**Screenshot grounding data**
_ _ _ _
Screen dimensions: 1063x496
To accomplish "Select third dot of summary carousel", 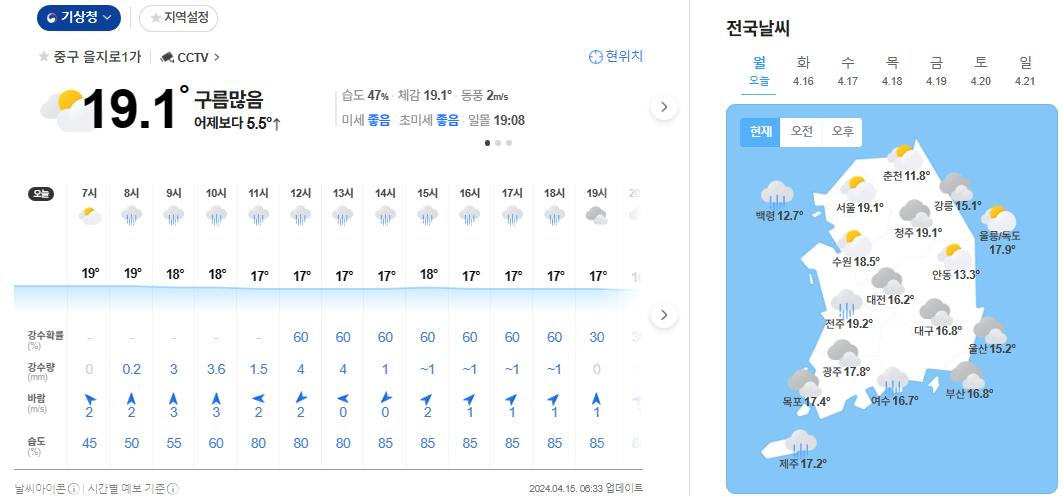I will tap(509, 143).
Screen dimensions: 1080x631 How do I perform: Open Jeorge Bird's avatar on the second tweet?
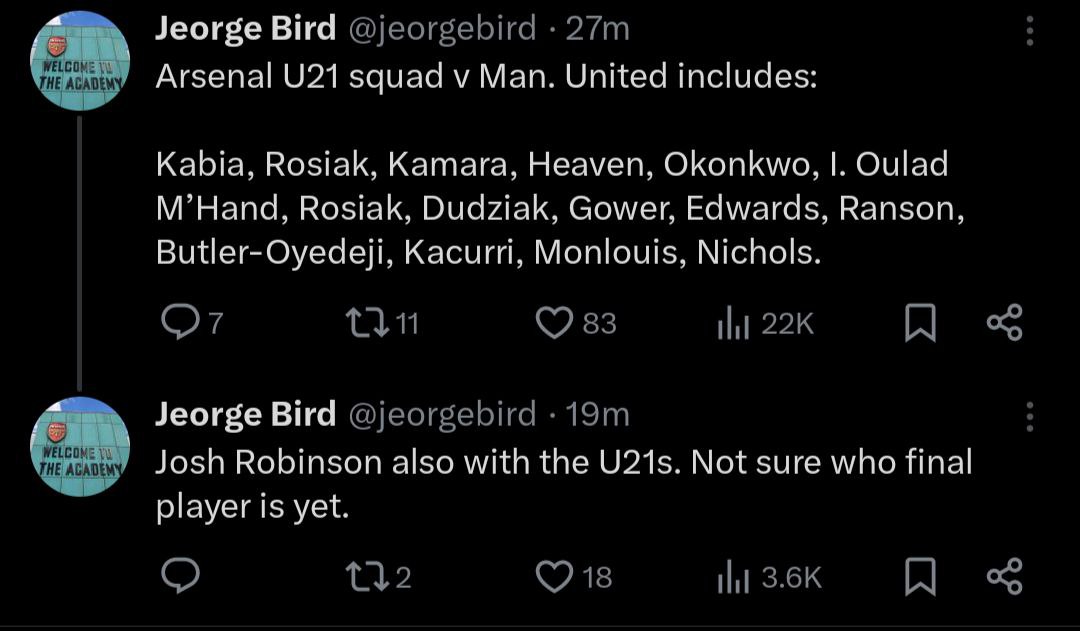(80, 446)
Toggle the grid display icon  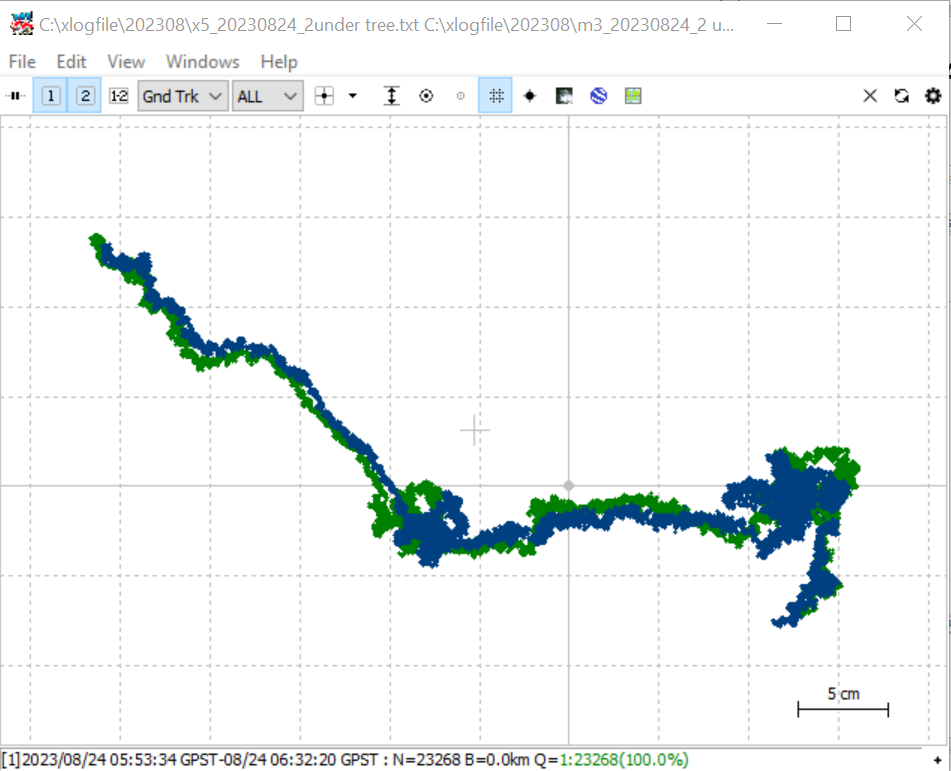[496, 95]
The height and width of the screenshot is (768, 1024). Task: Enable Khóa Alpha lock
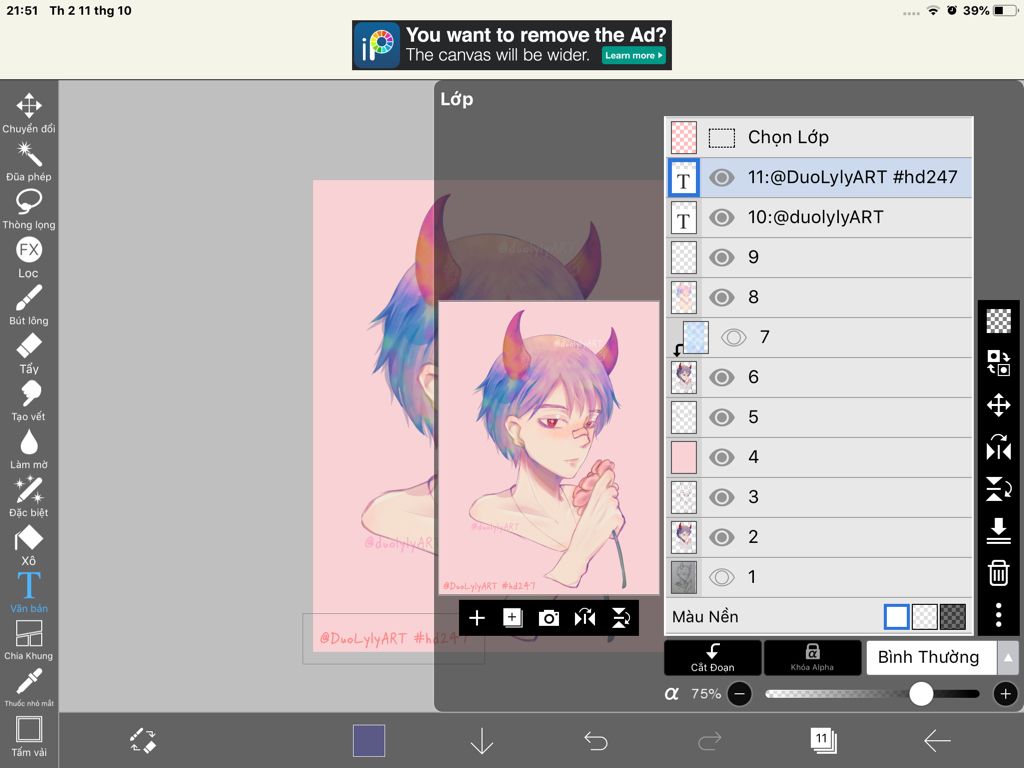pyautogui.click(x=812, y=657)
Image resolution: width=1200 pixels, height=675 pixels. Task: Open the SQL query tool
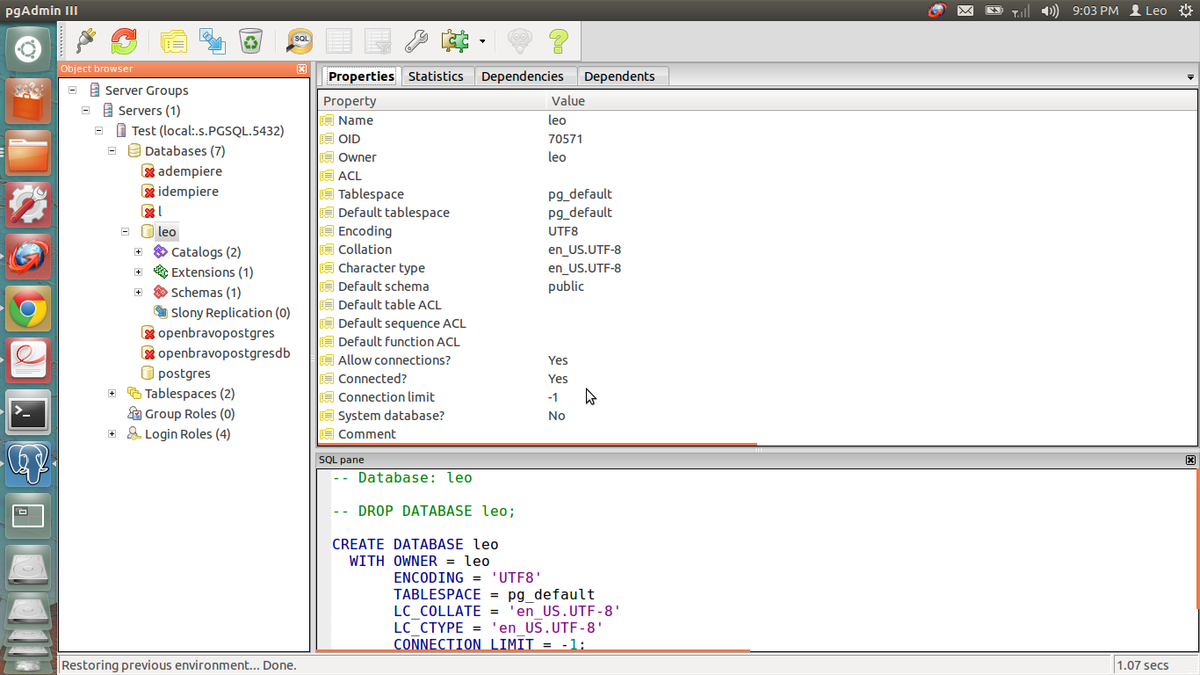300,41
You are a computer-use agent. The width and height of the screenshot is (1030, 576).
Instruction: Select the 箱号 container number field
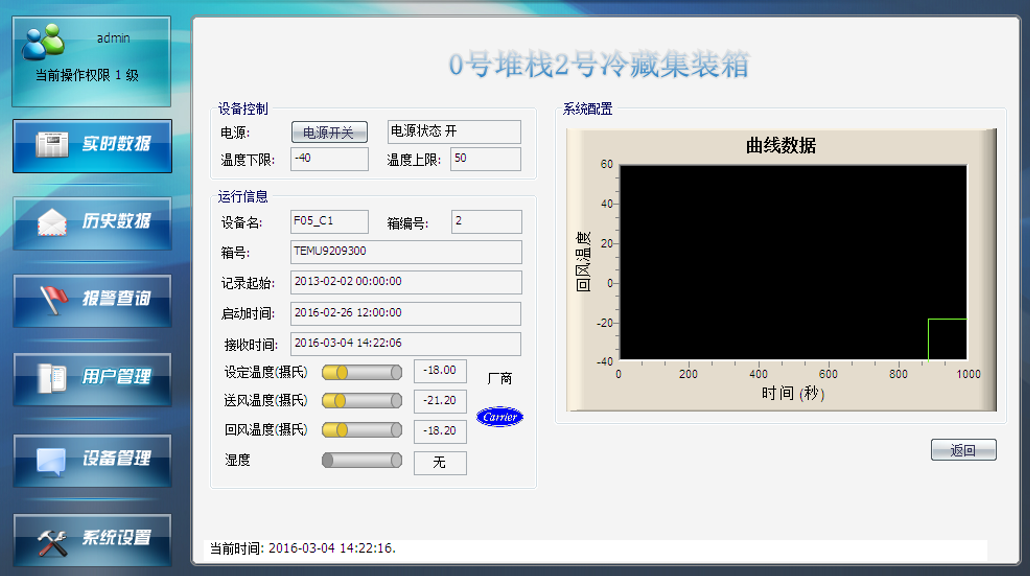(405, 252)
_ _ _ _
**Action item**
Restate word for word, and only, the lines from the line that contains "You are a computer-use" through the end of the data, both included; pictures are not part of the copy.

**Completed task**
You are a computer-use agent. The width and height of the screenshot is (1030, 576).
Instruction: Select the 箱号 container number field
(405, 252)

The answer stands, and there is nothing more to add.